A new TrackData object with the sliced values.

Raises:
  • ValueError – If (end - start) is greater than the width, or if (end -

  • start) is not divisible by the resolution.

TrackData.to_protos(*, bytes_per_chunk=0, compression_type=0)[source]#

Serializes TrackData to protobuf messages.

Parameters:
  • bytes_per_chunk (int (default: 0)) – The maximum number of bytes per tensor chunk.

  • compression_type (EnumTypeWrapper (default: 0)) – The compression type to use for the tensor chunks.

Return type:

tuple[TrackData, Sequence[TensorChunk]]

Returns:

A tuple containing the TrackData protobuf message and a sequence of TensorChunk protobuf messages.
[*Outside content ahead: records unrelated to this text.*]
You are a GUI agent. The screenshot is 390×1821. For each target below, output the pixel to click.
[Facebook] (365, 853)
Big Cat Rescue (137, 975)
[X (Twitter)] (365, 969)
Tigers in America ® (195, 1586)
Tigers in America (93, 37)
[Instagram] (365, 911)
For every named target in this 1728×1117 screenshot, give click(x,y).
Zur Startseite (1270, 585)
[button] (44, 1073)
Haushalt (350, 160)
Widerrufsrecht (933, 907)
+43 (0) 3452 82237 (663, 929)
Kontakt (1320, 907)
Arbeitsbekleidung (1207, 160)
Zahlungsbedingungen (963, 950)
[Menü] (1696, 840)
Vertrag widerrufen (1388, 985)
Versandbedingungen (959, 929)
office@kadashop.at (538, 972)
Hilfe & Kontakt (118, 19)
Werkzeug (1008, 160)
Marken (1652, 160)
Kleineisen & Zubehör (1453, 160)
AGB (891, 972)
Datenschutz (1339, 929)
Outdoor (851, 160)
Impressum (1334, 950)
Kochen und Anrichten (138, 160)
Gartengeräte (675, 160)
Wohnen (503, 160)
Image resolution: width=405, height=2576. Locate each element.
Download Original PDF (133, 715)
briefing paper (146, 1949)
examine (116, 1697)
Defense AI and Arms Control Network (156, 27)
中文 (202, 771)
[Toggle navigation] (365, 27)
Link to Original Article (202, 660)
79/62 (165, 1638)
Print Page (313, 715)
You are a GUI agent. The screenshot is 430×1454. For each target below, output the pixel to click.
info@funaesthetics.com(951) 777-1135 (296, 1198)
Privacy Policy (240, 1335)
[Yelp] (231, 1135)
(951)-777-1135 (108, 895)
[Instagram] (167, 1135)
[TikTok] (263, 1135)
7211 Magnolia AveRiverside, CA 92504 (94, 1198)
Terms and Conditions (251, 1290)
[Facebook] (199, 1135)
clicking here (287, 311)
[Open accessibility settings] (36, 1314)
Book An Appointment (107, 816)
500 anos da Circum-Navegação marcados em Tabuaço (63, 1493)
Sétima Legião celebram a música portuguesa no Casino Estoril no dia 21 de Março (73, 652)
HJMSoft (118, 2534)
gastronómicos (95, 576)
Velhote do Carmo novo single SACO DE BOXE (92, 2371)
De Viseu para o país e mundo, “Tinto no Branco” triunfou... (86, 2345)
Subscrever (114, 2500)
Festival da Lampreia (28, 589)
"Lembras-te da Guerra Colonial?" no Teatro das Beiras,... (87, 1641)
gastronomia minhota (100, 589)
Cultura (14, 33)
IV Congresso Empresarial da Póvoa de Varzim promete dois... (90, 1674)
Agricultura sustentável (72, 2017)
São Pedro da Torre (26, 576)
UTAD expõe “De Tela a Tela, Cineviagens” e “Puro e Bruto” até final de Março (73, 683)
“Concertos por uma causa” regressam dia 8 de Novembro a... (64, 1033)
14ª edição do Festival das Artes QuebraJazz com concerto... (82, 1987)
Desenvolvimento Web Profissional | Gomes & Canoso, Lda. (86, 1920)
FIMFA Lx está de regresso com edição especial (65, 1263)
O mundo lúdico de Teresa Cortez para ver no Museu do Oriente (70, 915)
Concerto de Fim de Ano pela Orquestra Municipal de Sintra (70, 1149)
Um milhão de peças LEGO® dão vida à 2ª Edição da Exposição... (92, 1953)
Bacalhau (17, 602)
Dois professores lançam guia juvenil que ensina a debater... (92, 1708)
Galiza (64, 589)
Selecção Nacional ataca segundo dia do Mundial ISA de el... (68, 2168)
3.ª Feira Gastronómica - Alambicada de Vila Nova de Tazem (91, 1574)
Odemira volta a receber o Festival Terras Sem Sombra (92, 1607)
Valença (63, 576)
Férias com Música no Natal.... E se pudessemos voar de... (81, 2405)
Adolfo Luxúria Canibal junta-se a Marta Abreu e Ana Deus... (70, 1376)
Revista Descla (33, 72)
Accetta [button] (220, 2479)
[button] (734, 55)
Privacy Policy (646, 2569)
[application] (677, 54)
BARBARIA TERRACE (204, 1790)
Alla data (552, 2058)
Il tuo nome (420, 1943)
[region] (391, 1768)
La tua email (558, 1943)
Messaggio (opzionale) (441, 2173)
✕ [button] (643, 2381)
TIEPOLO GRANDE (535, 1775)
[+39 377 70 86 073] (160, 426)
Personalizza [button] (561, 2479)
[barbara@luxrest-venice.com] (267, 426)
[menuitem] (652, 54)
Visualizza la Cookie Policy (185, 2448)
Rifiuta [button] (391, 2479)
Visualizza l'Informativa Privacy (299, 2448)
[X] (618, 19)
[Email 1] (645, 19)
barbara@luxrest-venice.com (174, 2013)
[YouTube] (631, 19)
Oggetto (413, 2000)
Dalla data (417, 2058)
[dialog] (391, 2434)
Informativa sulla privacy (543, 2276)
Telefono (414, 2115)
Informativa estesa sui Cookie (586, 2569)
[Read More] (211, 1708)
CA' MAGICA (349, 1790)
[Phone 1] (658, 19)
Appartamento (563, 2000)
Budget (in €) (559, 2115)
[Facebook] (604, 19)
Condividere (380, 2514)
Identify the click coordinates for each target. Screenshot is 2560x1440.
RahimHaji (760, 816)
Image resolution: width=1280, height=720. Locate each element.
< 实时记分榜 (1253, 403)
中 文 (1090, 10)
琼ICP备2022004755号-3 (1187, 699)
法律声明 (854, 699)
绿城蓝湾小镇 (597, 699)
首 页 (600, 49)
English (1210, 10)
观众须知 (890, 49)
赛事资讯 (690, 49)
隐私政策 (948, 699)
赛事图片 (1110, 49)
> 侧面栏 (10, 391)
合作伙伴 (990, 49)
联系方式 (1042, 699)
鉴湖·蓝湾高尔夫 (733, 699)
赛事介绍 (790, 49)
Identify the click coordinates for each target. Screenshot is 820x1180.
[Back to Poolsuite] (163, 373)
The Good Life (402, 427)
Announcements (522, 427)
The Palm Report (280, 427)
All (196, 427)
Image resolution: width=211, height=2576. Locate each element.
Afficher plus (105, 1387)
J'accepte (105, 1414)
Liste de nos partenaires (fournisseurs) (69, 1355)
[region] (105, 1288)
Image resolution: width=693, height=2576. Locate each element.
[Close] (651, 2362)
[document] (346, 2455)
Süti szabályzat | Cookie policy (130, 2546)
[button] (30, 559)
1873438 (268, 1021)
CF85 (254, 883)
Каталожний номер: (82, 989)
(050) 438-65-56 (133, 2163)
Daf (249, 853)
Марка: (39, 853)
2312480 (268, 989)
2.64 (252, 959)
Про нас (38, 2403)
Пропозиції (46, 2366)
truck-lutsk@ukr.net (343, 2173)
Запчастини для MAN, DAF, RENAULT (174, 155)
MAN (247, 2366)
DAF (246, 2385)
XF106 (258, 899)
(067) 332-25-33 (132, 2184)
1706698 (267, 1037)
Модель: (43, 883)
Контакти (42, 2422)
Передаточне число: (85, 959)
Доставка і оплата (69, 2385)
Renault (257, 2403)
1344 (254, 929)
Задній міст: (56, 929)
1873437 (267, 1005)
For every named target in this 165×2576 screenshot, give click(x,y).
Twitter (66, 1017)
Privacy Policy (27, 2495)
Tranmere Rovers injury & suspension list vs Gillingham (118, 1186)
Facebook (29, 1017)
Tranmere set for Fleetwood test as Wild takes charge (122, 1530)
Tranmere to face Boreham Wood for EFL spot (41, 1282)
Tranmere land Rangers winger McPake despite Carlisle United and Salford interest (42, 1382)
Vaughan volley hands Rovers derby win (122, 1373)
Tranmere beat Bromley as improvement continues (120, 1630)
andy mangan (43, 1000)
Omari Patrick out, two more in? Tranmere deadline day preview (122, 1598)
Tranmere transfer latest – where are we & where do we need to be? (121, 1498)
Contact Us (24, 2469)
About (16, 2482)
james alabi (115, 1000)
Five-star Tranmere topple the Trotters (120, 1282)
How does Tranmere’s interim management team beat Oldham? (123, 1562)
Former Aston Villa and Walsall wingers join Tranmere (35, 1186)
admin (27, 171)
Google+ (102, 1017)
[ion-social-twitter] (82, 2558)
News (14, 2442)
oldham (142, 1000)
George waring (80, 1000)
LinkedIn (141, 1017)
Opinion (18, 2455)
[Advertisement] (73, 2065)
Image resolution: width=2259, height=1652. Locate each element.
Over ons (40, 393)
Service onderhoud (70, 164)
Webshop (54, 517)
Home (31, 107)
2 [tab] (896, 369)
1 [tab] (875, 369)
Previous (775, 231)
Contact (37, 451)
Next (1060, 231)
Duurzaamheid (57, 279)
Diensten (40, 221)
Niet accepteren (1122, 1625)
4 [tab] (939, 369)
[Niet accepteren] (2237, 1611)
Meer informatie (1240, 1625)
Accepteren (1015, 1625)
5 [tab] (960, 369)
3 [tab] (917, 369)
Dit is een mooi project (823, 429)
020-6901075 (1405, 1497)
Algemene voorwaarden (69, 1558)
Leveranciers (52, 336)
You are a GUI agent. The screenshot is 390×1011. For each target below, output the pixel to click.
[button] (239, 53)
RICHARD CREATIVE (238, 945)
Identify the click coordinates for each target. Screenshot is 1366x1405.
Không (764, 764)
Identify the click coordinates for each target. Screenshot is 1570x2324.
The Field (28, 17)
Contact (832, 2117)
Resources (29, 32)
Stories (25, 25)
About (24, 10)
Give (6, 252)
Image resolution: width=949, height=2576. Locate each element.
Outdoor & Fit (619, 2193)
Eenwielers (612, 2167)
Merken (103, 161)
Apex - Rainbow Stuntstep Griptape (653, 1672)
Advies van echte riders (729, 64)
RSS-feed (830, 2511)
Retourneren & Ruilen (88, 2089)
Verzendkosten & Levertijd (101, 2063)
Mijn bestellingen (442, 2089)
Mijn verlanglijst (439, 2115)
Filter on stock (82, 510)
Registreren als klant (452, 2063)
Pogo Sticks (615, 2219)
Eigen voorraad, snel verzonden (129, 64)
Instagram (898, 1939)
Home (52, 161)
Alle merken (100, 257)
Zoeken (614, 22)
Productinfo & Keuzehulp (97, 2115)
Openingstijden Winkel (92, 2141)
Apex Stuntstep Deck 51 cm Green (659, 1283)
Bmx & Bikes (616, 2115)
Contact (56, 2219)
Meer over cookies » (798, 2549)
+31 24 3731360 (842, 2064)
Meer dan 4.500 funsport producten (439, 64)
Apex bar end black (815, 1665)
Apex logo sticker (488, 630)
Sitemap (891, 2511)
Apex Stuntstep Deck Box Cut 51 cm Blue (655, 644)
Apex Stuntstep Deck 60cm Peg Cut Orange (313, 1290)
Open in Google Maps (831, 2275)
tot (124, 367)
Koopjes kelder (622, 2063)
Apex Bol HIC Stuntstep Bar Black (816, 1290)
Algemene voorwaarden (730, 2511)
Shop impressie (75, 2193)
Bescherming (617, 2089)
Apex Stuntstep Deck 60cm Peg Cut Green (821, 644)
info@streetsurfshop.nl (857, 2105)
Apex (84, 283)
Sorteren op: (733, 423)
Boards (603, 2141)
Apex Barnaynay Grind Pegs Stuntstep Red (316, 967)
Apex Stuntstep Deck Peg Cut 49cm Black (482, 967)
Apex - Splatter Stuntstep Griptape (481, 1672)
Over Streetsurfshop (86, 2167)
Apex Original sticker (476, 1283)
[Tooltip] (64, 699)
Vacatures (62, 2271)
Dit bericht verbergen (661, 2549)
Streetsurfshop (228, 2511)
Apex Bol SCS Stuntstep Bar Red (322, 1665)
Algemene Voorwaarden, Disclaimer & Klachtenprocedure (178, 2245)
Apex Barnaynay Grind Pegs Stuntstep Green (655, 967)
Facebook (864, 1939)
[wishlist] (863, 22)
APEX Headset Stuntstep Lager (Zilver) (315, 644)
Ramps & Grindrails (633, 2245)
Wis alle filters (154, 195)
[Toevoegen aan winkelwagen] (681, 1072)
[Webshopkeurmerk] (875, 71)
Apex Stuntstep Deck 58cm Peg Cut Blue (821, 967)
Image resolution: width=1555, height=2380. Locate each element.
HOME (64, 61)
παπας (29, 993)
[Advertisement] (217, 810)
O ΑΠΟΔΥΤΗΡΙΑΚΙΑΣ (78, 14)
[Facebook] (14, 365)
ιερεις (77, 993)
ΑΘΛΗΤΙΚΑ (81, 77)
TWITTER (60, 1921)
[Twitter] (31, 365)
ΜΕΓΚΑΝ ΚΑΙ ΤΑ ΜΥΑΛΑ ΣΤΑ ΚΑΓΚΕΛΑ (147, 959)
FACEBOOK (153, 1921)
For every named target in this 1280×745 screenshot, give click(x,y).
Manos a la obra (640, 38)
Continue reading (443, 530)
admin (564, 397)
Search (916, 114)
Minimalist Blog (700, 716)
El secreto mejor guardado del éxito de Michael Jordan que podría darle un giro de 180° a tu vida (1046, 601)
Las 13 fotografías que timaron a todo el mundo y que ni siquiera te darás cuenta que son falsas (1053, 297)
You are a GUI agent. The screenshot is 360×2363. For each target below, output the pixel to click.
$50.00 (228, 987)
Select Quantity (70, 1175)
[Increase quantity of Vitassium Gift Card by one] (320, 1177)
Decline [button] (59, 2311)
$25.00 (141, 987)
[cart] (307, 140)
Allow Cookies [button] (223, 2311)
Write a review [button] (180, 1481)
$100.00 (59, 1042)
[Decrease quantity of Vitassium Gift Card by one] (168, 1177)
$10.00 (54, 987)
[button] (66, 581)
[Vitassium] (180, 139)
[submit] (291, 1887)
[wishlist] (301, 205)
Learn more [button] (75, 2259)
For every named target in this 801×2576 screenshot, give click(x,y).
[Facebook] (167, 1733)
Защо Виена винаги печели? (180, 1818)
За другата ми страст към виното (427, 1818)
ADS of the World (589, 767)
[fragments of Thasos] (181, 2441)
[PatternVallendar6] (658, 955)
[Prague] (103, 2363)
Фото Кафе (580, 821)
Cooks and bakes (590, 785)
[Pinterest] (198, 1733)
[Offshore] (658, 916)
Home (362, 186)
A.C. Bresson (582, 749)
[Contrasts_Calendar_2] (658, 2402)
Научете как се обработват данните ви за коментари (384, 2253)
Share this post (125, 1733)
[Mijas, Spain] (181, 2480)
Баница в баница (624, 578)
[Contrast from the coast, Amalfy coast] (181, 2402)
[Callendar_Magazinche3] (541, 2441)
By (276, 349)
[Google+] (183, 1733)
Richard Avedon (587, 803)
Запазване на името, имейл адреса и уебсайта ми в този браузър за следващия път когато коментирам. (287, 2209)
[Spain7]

TrackData.upsample(resolution, aggregation_type=AggregationType.SUM)[source]#

Upsamples the track data to a higher resolution by repeating existing values.

Parameters:
  • resolution (int) – The desired resolution in base pairs.

  • aggregation_type (AggregationType (default: <AggregationType.SUM: 'sum'>)) – The aggregation method to use for pooling the values.

Return type:

TrackData

Returns:

A new TrackData object with upsampled values.

Raises:

ValueError – If resolution is not lower than the current resolution or not divisible by the current resolution.